But while celebrating a tremendous performance (incidentally, beating all forecasts by a handsome margin), these numbers are history. What is of importance in the figures released by the Central Statistical Organisation are the signals they contain about the current year's performance. There are no real sector macro-economic indicators for the first quarter available yet, and concerns about the growth-deterring effects of recent monetary policy measures have been mounting for some time. Do these numbers provide any early indications of a moderation in the growth rate? Perhaps yes, but the signals are not unambiguous. Looking at the numbers for the fourth quarter of the last financial year, the GDP growth rate was 9.1 per cent. This, along with the third quarter growth of 8.7 per cent, shows that the second half of the year grew slower than in the first half, when the growth rate was 9.6 per cent and 10.2 per cent in the first and second quarters, respectively. Deeper analysis is needed to identify the contributory factors, but the broad pattern appears to reinforce the expectations of mildly moderated growth, reflected in virtually all the major forecasts for the current year.
 
While it might be argued that forecasters should not be taken too seriously, given how they have systematically under-estimated real performance in recent years, there could be room for concern about inflation.
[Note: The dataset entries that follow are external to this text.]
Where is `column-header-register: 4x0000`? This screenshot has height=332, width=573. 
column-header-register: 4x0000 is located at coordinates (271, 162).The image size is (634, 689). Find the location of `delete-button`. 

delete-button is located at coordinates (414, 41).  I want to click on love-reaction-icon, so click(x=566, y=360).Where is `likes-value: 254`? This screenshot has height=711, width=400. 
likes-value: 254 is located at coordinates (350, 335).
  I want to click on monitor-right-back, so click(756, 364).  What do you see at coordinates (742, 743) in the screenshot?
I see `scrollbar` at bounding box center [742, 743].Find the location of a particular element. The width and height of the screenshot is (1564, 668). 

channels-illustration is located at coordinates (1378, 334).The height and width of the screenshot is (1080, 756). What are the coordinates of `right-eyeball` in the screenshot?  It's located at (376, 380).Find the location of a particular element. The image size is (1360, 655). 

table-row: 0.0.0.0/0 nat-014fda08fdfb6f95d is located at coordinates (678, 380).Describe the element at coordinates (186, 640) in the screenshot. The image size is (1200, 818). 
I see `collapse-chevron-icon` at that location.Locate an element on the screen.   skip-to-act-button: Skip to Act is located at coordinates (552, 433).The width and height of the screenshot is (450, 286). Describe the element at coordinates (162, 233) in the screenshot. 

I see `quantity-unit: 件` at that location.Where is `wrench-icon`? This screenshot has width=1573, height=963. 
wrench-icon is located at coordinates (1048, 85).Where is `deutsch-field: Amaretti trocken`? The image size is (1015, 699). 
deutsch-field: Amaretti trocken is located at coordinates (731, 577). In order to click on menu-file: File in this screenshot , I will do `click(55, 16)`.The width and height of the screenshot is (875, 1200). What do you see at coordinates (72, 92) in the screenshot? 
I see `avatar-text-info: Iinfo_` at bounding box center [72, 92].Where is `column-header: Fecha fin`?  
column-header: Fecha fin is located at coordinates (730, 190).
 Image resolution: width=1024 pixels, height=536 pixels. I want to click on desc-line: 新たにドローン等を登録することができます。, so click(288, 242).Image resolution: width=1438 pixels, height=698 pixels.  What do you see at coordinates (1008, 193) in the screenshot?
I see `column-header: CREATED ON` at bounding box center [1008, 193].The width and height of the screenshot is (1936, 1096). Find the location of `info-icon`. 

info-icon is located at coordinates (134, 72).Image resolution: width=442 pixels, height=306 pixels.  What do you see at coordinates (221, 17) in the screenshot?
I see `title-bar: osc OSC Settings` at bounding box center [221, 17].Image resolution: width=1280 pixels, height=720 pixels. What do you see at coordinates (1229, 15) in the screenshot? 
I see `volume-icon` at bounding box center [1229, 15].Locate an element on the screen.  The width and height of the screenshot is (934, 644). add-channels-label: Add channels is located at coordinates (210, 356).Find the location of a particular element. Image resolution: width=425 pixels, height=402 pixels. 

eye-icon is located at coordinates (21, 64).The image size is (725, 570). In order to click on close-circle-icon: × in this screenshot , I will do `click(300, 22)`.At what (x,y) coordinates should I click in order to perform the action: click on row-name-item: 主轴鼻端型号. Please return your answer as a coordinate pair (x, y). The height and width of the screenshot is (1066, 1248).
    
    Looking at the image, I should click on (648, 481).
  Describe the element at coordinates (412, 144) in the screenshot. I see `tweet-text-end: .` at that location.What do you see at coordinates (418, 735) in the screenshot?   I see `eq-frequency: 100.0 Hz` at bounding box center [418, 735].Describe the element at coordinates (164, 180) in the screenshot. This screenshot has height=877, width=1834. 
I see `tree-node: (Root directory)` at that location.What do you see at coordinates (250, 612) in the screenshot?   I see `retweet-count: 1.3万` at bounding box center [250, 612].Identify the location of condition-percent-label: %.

The GDP deflator, the difference between GDP measured at constant and current prices, is the broadest measure of inflation in the economy, reflecting increases in the prices of services, which are not captured in the Wholesale Price Index (WPI), the most visible indicator of inflation. In 2006-07, the GDP deflator measured inflation at about 5.8 per cent; however, during the fourth quarter, it increased at a substantially higher rate of about 6.8 per cent. While this is not very different from the average increase in the WPI during the quarter, it suggests that several services are also seeing substantial increases in their prices. The anticipated slackening in the inflation rate as food prices subside may not therefore quell entirely the underlying inflationary pressure, if the drivers of rising prices of services persist.